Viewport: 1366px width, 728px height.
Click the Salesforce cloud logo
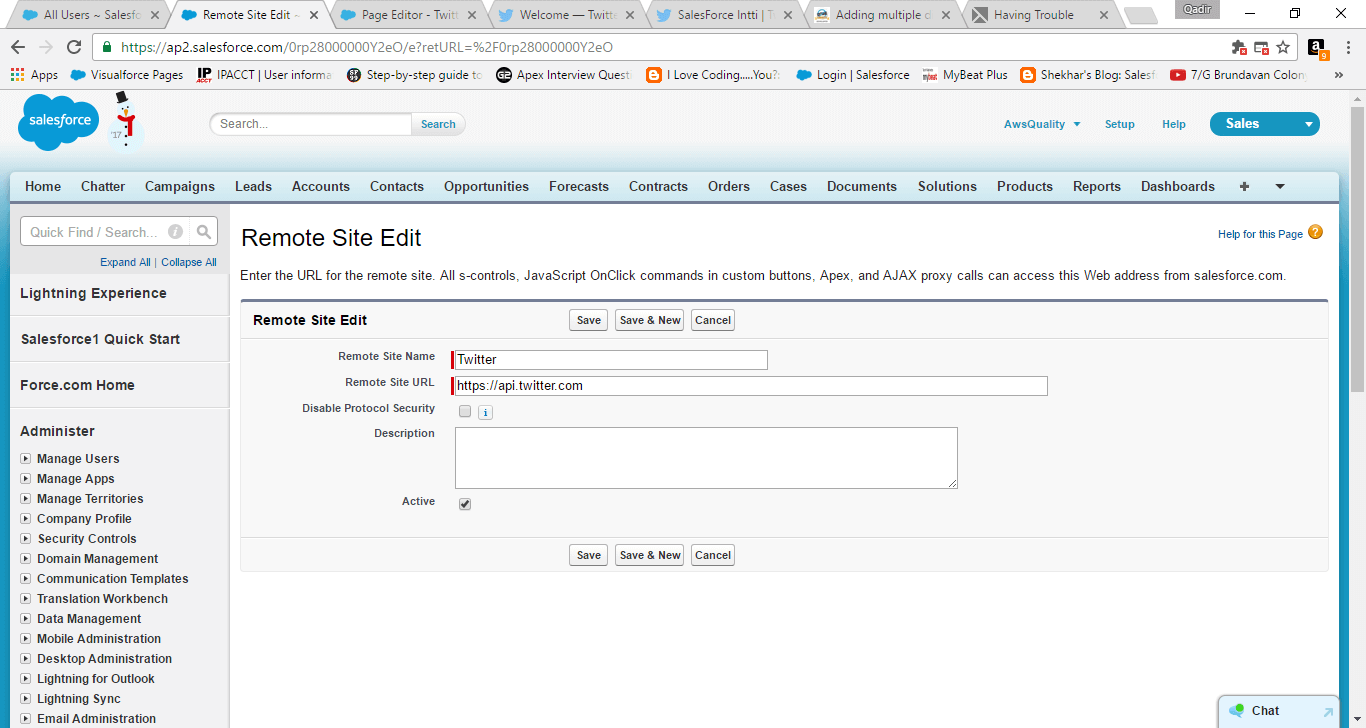pos(57,121)
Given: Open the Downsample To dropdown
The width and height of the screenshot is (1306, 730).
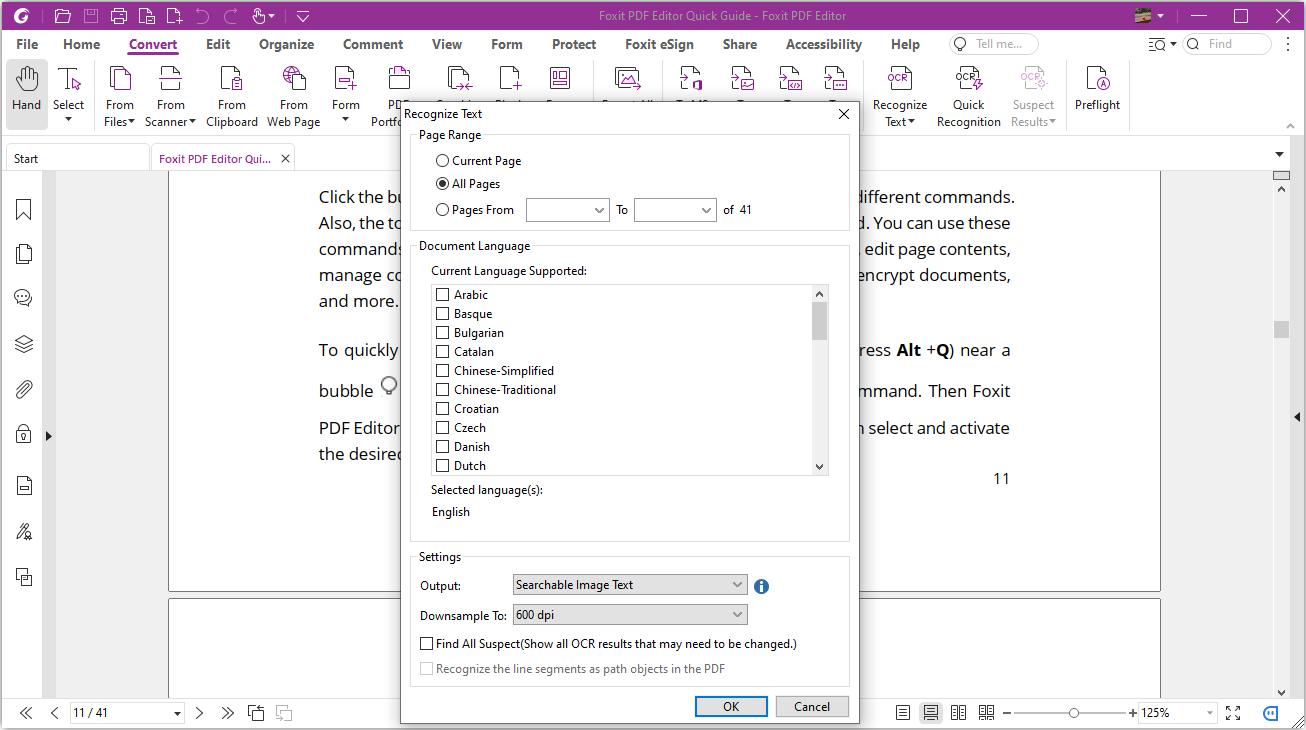Looking at the screenshot, I should [737, 615].
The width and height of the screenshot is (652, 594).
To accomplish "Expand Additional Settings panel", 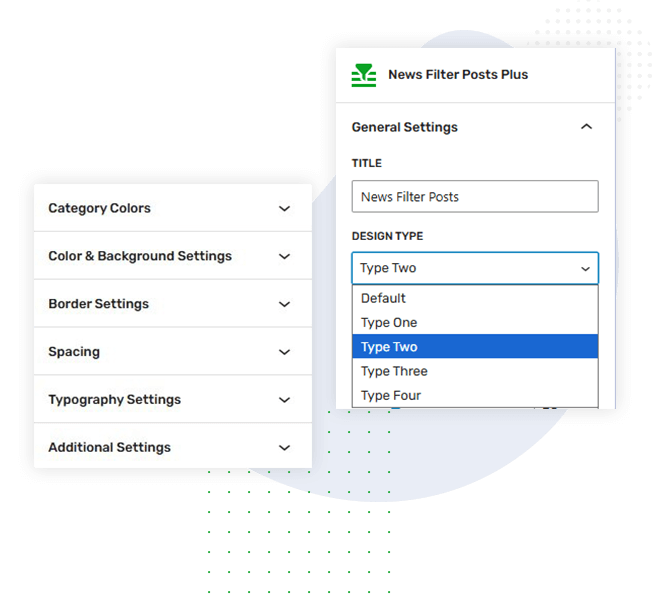I will [x=110, y=448].
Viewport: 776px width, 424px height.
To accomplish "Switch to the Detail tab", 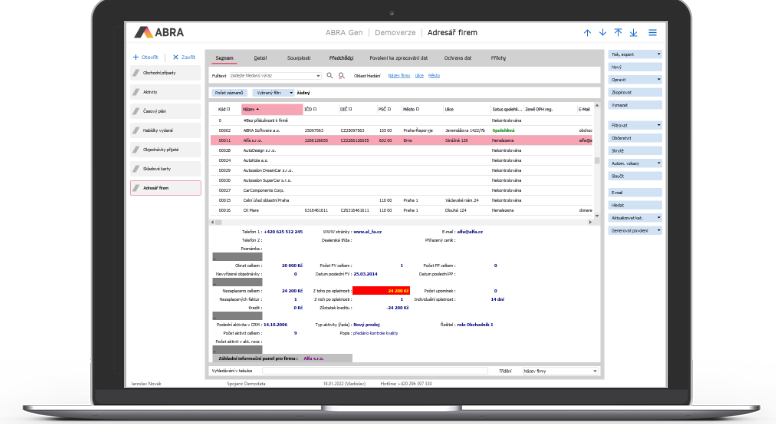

◆ ◆ ◆

• [INSTRUCTIONS FOR THE TASK] Please state how many lines in the records contain the word "Viewport", and give only that number.

• [EXERCISE RESULT] 2